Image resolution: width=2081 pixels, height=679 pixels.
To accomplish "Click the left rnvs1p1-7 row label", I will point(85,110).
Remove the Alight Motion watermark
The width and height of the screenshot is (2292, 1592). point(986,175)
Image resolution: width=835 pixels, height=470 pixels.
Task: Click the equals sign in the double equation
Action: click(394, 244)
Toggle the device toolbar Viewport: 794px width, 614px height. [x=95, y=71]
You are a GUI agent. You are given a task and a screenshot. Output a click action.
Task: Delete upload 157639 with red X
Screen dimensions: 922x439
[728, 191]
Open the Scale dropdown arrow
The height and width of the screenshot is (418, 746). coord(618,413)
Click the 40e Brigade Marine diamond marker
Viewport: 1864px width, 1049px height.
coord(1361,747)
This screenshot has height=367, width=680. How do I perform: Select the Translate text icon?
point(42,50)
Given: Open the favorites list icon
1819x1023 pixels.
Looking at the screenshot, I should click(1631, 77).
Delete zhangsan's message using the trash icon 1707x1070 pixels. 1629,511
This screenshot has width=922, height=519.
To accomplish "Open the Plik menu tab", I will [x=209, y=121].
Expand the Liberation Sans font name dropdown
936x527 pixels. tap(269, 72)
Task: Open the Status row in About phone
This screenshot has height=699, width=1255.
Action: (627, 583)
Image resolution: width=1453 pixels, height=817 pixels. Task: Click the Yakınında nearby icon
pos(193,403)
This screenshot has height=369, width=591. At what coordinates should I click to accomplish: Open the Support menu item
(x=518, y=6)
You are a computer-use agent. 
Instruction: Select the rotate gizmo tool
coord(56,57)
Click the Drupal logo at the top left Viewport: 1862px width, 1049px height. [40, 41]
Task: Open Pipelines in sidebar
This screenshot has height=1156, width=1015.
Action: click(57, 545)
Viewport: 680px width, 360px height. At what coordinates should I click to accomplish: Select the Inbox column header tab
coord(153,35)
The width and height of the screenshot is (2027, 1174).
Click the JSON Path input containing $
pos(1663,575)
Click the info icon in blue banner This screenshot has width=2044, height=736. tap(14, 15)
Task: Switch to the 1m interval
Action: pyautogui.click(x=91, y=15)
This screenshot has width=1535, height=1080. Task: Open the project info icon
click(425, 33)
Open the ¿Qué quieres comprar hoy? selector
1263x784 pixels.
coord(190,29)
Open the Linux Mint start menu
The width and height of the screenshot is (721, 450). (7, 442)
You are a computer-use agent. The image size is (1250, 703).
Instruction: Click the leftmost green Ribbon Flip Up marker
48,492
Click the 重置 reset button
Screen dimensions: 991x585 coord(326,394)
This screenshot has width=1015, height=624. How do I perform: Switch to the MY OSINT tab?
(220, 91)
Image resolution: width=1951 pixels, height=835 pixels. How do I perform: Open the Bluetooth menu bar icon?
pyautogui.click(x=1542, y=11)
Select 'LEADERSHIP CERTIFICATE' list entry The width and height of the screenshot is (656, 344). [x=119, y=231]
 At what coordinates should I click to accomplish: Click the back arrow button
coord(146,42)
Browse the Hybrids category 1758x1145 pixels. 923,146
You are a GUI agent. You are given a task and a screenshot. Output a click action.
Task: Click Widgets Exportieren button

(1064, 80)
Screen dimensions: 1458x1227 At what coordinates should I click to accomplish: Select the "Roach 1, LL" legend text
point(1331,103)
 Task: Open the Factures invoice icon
════
ACTIVITY: Write out, please, all of the material above exactly as written.

WRITTEN RESPONSE:
Image resolution: width=2081 pixels, height=679 pixels.
To accomplish "Click the left rnvs1p1-7 row label", I will point(85,110).
Remove the Alight Motion watermark
The width and height of the screenshot is (2292, 1592). point(986,175)
Image resolution: width=835 pixels, height=470 pixels.
Task: Click the equals sign in the double equation
Action: click(394, 244)
Toggle the device toolbar Viewport: 794px width, 614px height. [x=95, y=71]
You are a GUI agent. You are given a task and a screenshot. Output a click action.
Task: Delete upload 157639 with red X
Screen dimensions: 922x439
[728, 191]
Open the Scale dropdown arrow
The height and width of the screenshot is (418, 746). coord(618,413)
Click the 40e Brigade Marine diamond marker
Viewport: 1864px width, 1049px height.
coord(1361,747)
This screenshot has height=367, width=680. How do I perform: Select the Translate text icon?
point(42,50)
Given: Open the favorites list icon
1819x1023 pixels.
Looking at the screenshot, I should click(1631, 77).
Delete zhangsan's message using the trash icon 1707x1070 pixels. 1629,511
This screenshot has width=922, height=519.
To accomplish "Open the Plik menu tab", I will [x=209, y=121].
Expand the Liberation Sans font name dropdown
936x527 pixels. tap(269, 72)
Task: Open the Status row in About phone
This screenshot has height=699, width=1255.
Action: (627, 583)
Image resolution: width=1453 pixels, height=817 pixels. Task: Click the Yakınında nearby icon
pos(193,403)
This screenshot has height=369, width=591. At what coordinates should I click to accomplish: Open the Support menu item
(x=518, y=6)
You are a computer-use agent. 
Instruction: Select the rotate gizmo tool
coord(56,57)
Click the Drupal logo at the top left Viewport: 1862px width, 1049px height. [40, 41]
Task: Open Pipelines in sidebar
This screenshot has height=1156, width=1015.
Action: click(57, 545)
Viewport: 680px width, 360px height. At what coordinates should I click to accomplish: Select the Inbox column header tab
coord(153,35)
The width and height of the screenshot is (2027, 1174).
Click the JSON Path input containing $
pos(1663,575)
Click the info icon in blue banner This screenshot has width=2044, height=736. tap(14, 15)
Task: Switch to the 1m interval
Action: pyautogui.click(x=91, y=15)
This screenshot has width=1535, height=1080. Task: Open the project info icon
click(425, 33)
Open the ¿Qué quieres comprar hoy? selector
1263x784 pixels.
coord(190,29)
Open the Linux Mint start menu
The width and height of the screenshot is (721, 450). (7, 442)
You are a computer-use agent. The image size is (1250, 703).
Instruction: Click the leftmost green Ribbon Flip Up marker
48,492
Click the 重置 reset button
Screen dimensions: 991x585 coord(326,394)
This screenshot has width=1015, height=624. How do I perform: Switch to the MY OSINT tab?
(220, 91)
Image resolution: width=1951 pixels, height=835 pixels. How do I perform: Open the Bluetooth menu bar icon?
pyautogui.click(x=1542, y=11)
Select 'LEADERSHIP CERTIFICATE' list entry The width and height of the screenshot is (656, 344). [x=119, y=231]
 At what coordinates should I click to accomplish: Click the back arrow button
coord(146,42)
Browse the Hybrids category 1758x1145 pixels. 923,146
You are a GUI agent. You are given a task and a screenshot. Output a click action.
Task: Click Widgets Exportieren button

(1064, 80)
Screen dimensions: 1458x1227 At what coordinates should I click to accomplish: Select the "Roach 1, LL" legend text
point(1331,103)
 Task: Open the Factures invoice icon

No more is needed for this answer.